To post to this group, send email to nod...@googlegroups.com
To unsubscribe from this group, send email to

Diogo Resende

unread,
Aug 31, 2011, 3:59:20 PM8/31/11
to nod...@googlegroups.com
On Wed, 31 Aug 2011 14:52:10 -0500, Marcel Laverdet wrote:
> Also joining the "why is it called 'threads' crew".
>
> I had gotten excited considering you could totally implement a worker
> paradigm in v8+Node with Isolates.. it's just no one has done it yet.
>
Yeah.. I also tried that once, but I'm not a v8 expert and I got into
a stupid locking error that I couldn't figure out. I guess I'll have
to wait for somebody to do the first step :P

---
Diogo R.

Matt

unread,
Aug 31, 2011, 4:04:29 PM8/31/11
to nod...@googlegroups.com
On Wed, Aug 31, 2011 at 2:43 PM, Isaac Schlueter <i...@izs.me> wrote:
Yeah, -1 on the name. That's very confusing, on a point which is
already confusing enough.

LOL, isn't this rather ironic, given it's built on child_process.fork(), which isn't fork(2) at all, and is really quite confusing?
 
The child_process.fork doesn't create a new thread.  It creates a
full-fledged OS child process, complete with its own pid and memory
and everything.  You can send send it signals, renice it, etc.  It
can't share memory directly with its parent.  It's not a thread.

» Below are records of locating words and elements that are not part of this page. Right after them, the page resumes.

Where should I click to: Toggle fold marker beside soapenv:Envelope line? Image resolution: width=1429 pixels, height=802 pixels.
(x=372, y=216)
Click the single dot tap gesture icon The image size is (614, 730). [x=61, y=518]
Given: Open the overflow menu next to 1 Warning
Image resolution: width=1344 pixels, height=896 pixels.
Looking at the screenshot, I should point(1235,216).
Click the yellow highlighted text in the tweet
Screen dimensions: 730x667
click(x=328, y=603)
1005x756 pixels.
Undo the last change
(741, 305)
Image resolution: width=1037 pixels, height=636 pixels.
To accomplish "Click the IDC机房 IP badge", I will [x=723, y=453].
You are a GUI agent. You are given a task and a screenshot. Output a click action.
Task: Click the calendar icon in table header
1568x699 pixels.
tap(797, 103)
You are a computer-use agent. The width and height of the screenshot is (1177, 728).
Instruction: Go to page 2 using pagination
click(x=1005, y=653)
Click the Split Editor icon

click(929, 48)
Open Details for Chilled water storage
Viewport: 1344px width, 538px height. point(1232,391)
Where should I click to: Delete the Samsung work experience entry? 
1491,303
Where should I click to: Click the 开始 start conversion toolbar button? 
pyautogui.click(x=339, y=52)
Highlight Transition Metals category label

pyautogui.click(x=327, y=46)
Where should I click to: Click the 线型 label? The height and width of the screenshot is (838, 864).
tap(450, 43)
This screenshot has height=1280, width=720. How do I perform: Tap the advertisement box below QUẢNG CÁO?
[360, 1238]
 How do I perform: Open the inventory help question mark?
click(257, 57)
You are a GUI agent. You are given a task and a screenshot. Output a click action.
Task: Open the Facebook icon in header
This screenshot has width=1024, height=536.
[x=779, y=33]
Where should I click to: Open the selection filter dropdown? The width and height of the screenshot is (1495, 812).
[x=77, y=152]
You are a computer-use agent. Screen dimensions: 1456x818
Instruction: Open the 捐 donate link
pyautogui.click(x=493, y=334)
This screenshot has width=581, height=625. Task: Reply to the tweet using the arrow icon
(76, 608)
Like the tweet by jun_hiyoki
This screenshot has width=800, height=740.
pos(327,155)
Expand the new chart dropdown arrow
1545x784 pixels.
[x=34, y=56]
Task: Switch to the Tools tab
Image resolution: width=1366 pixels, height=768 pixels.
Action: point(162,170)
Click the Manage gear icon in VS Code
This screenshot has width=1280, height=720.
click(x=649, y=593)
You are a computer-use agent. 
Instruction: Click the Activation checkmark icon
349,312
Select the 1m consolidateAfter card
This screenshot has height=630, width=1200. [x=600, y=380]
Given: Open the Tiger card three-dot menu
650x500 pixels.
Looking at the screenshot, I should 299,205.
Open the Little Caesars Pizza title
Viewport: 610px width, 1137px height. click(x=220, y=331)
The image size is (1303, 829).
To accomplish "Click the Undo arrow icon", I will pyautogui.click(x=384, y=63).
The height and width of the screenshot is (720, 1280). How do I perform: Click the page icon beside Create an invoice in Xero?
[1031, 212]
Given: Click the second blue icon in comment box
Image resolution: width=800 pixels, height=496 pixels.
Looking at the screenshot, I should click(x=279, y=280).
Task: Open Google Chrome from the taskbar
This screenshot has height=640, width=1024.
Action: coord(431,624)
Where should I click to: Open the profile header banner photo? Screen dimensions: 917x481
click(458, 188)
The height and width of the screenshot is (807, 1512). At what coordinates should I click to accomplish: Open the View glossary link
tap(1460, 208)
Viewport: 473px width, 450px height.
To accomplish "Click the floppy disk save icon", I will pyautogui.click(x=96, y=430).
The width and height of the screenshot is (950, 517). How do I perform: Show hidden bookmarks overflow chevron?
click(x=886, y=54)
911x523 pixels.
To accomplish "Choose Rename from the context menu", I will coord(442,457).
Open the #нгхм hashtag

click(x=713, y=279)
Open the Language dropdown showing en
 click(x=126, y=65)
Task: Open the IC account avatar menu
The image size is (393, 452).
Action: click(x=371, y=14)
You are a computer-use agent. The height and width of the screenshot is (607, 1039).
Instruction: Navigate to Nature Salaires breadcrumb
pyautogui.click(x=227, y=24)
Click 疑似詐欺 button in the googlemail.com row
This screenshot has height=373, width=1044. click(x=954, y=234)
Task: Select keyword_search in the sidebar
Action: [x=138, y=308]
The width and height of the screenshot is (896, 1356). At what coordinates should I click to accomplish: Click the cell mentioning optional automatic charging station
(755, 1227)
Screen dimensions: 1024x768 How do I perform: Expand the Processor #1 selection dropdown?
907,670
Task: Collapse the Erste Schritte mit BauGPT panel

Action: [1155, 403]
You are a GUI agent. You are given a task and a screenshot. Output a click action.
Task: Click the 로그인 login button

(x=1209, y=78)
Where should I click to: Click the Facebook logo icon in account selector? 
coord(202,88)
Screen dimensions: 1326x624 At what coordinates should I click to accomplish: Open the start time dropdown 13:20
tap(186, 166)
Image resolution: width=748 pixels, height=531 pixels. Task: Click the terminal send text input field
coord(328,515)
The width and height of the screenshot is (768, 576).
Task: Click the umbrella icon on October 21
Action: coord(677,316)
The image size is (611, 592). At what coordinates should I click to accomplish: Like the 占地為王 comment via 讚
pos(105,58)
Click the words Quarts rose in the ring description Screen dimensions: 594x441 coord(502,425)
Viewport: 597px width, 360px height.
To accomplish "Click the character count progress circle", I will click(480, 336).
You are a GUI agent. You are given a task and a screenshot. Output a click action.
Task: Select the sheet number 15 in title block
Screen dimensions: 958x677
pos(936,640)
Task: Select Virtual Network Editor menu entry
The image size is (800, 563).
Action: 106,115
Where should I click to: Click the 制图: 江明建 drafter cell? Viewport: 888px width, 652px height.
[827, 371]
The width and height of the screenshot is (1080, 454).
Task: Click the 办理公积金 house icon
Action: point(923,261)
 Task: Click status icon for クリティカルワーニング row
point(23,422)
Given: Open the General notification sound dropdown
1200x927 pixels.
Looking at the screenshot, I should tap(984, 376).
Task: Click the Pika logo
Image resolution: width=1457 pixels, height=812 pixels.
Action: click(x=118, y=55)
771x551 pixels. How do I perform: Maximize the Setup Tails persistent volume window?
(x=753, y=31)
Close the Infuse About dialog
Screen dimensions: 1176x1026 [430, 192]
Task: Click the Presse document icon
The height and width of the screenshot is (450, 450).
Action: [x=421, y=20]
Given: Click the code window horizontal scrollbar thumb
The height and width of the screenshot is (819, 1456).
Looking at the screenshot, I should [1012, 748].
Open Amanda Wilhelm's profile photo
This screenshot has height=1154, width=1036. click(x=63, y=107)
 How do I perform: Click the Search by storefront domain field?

Threads have many definitions, not necessarily just those of shared PID and memory space. In fact the Wikipedia page specifically mentions a thread being a "fork". http://en.wikipedia.org/wiki/Thread_(computer_programming)

Not to say this isn't a useful lib.  Seems like a nice little sugar
layer over child_process.fork, which is probably very useful.  But
it's absolutely not in any way "multithreaded".

Computer scientists would probably disagree with you.

Matt.

Isaac Schlueter

unread,
Aug 31, 2011, 4:44:58 PM8/31/11
to nod...@googlegroups.com
On Wed, Aug 31, 2011 at 13:04, Matt <hel...@gmail.com> wrote:
> On Wed, Aug 31, 2011 at 2:43 PM, Isaac Schlueter <i...@izs.me> wrote:
>>
>> Yeah, -1 on the name. That's very confusing, on a point which is
>> already confusing enough.
>
> LOL, isn't this rather ironic, given it's built on child_process.fork(),
> which isn't fork(2) at all, and is really quite confusing?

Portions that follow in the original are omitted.